Over the 4 years of the Trump presidency a lot of fun was had by all those who wanted to make analogies and comparisons between the Trump and the Corleone “families”. In one such piece, weirdly ambiguous between humor and reality, Trump is very obviously Don Corleone, Don Jr. is Sonny, and dim Eric is the unfortunately disrespected Fredo. All the other major roles are distributed accordingly, down to the consiglieri and the supporting cast that enables the mayhem—whether that be in the White House or the Corleone mansion.
This kind of mental exercise seems to be particularly relevant when we consider how the boundaries between reality and the “alternate universes” of Trumpworld collided repeatedly. Not to mention “alternate facts” (thank you Kelly Ann Conway for inventing this stratagem of deception) and “optics”, the belief that truth matters less than the perception of it.
This kaleidoscopic vision of a family, initially borrowed from fiction, became more real than real as Trump supporters adopted the “Don Corleone” ethic of personal loyalty above all other moral considerations.
Thus, we find that Mitch McConnell licked Trump’s boots (not to use a more vulgar expression) for the four years, excusing and eventually normalizing moral decrepitude, debasing himself, and enabling the entire Senate to go down that slippery slope until they reached the bottom of the cesspit.

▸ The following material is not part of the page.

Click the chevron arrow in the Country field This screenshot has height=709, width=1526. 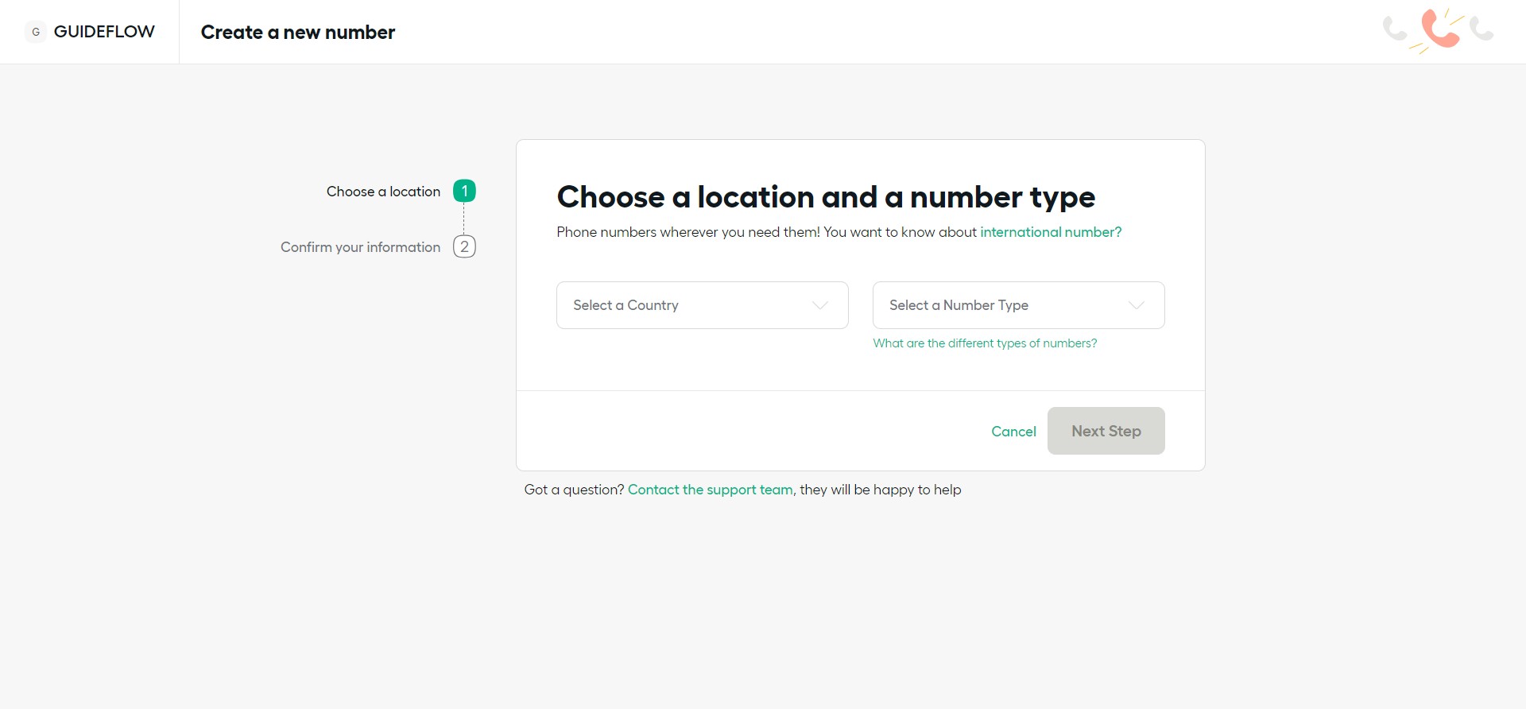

Nikki Haley was another staunch supporter, not only defending him all along for “putting America first,” but as late as November 2019 claiming that, “…in every instance I dealt with him, he was truthful, he listened and he was great to work with.”
The cast of characters who were willing to kiss Trump’s ring and do his bidding grew and grew until the ripple effect reached the crazies and fringe dwellers like QAnon cult members, who did his bidding and went to smash the doors and windows of the Capitol on January 6.

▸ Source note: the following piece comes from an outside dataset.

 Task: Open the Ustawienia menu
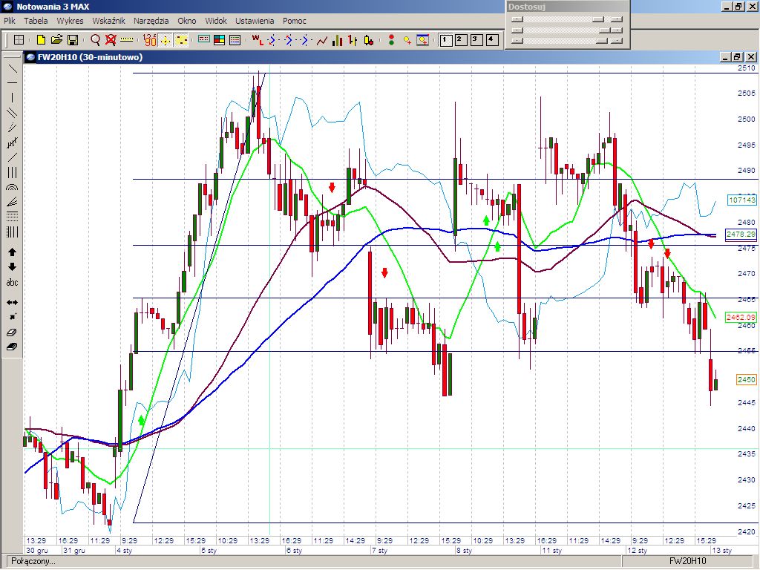255,21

But as often happens both in fiction and reality, when the don was circled by the sharks and disgrace seemed to be looming—not to mention criminal charges—loyalty was tested. Mitch McConnell finally found the moral compass that he had lost some years before and Nikki Haley suddenly experienced disgust at what Trump had done, encouraged the violence at the Capitol. Or maybe she found the eyesight that she had lost throughout the years that she thought siding with Trump, and his many supporters, would eventually take her to the Oval Office—not to visit, but to sit in “The Chair”. She has indeed as good as announced her intention to run for president in 2024.
Personality politics is another word for cult. Of course, even the dimmest among our upstanding citizens should have seen where this would end up, didn’t Trump venerate dictators and autocratic leaders like Kim Jung Un and Vladimir Putin?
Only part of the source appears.